[I18n-sig] Unicode surrogates: just say no!
Guido van Rossum
guido@digicool.com
Wed, 27 Jun 2001 19:38:04 -0400
> Guido said:
> But on a narrow interpreter, that's a valid surrogate pair, so it's a
> single character, so ord() *should* return 0x10000 for this example.
>
> IMO, once you say that a "valid surrogate pair" is a "single
> character" in a narrow implementation, people will want to do
> the indexing / slicing /dicing thing as well. ord() is just the
> thin end of the wedge.
>
> "No" should mean "no".
>
> unichr() and ord() should be inverses *only*
> in respect of scalar values up to sys.maxunicode.

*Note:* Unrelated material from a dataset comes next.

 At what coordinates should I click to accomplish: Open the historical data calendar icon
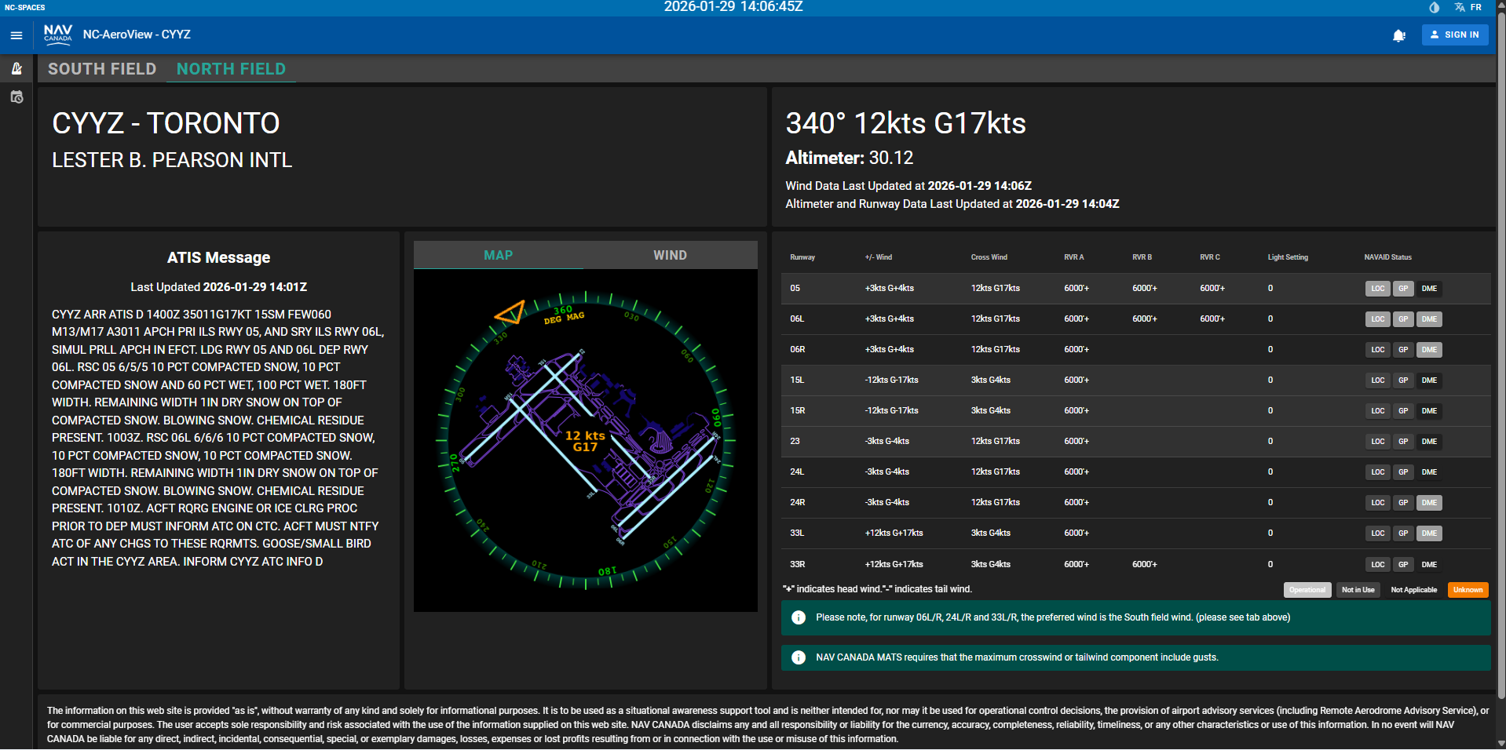16,96
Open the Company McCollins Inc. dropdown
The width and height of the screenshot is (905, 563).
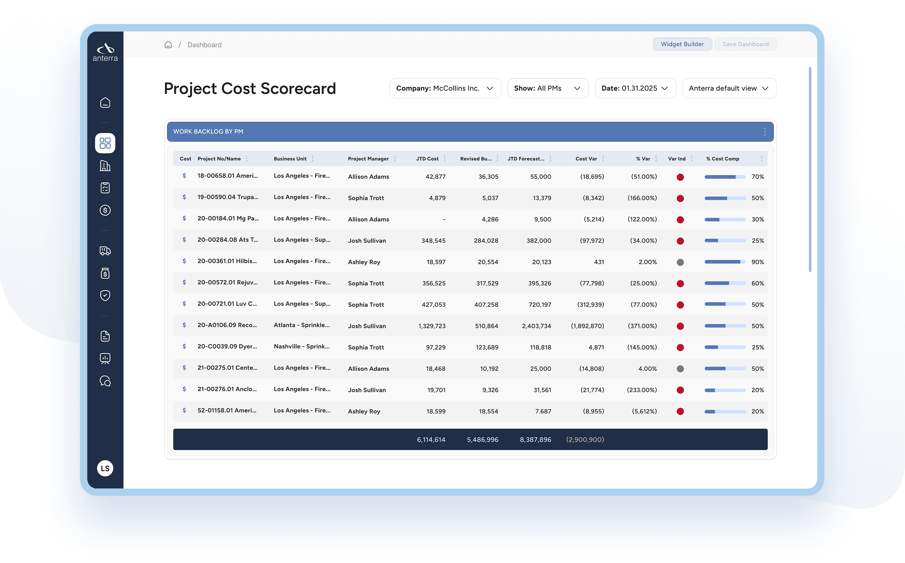coord(445,88)
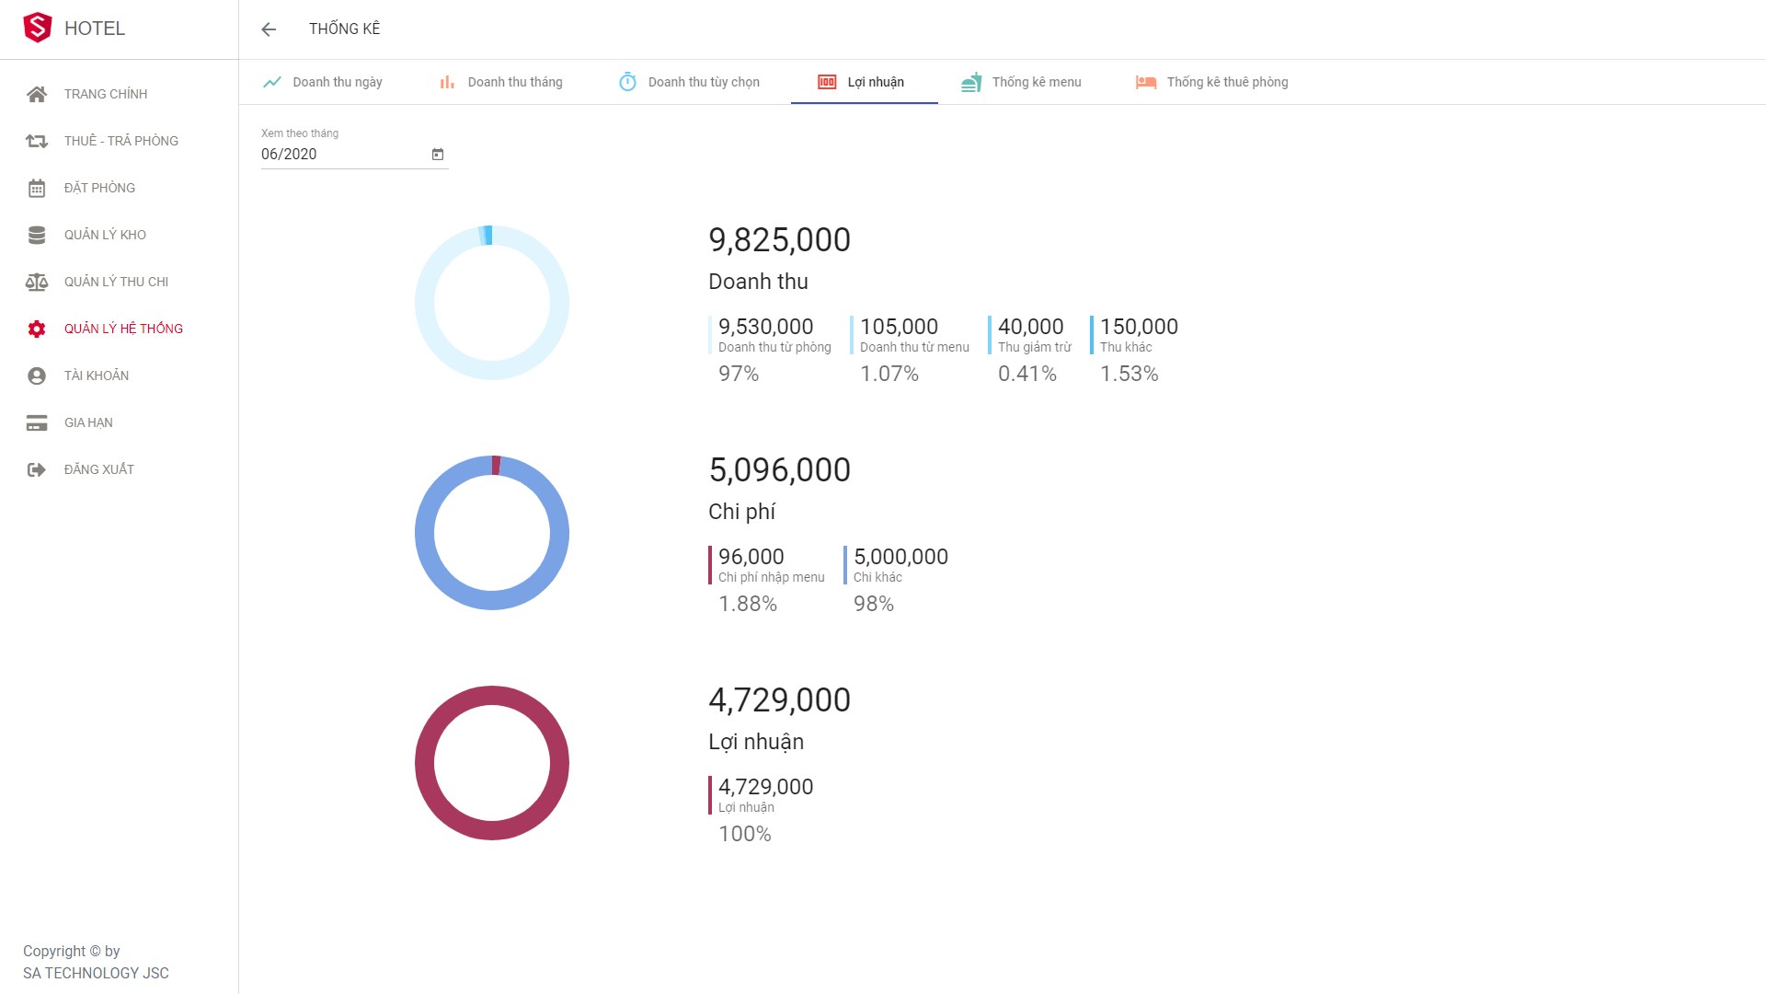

Your position is weakened by inconsistency. If you really wanted to
be consistent, you should argue against \U and unichr() with ordinals
>= 0x10000 on narrow Pythons. :-)
IMO ord() and unichr() are so closely tied that either both of them
should support surrogate pairs, or none. You know my position. It's
not usable as a wedge to get the indexing/slicing/dicing, because the
implementation would be too complicated, and we have the wide Python
as a mighty weapon.
BTW, I quoted Paul:
> > * ord() will now accept surrogate pairs and return the ordinal of
> > the "wide" character. Open question: should it accept surrogate
> > pairs on wide Python builds?
and replied:
> After thinking about it, I think it should. Apps that are written
> specifically to handle surrogates (e.g. a conversion tool to remove
> surrogates!) should work on wide interpreters, and ord() is the only
> way to get the character value from a surrogate pair (short from
> implementing the shifts and masks yourself, which is doable but a
> pain).
I take that back. On wide Pythons, unichr() doesn't return surrogates
either. Once the whole world uses UCS-4 (around the time Python 3000
is released :-), surrogates can be deprecated anyway.
--Guido van Rossum (home page: http://www.python.org/~guido/)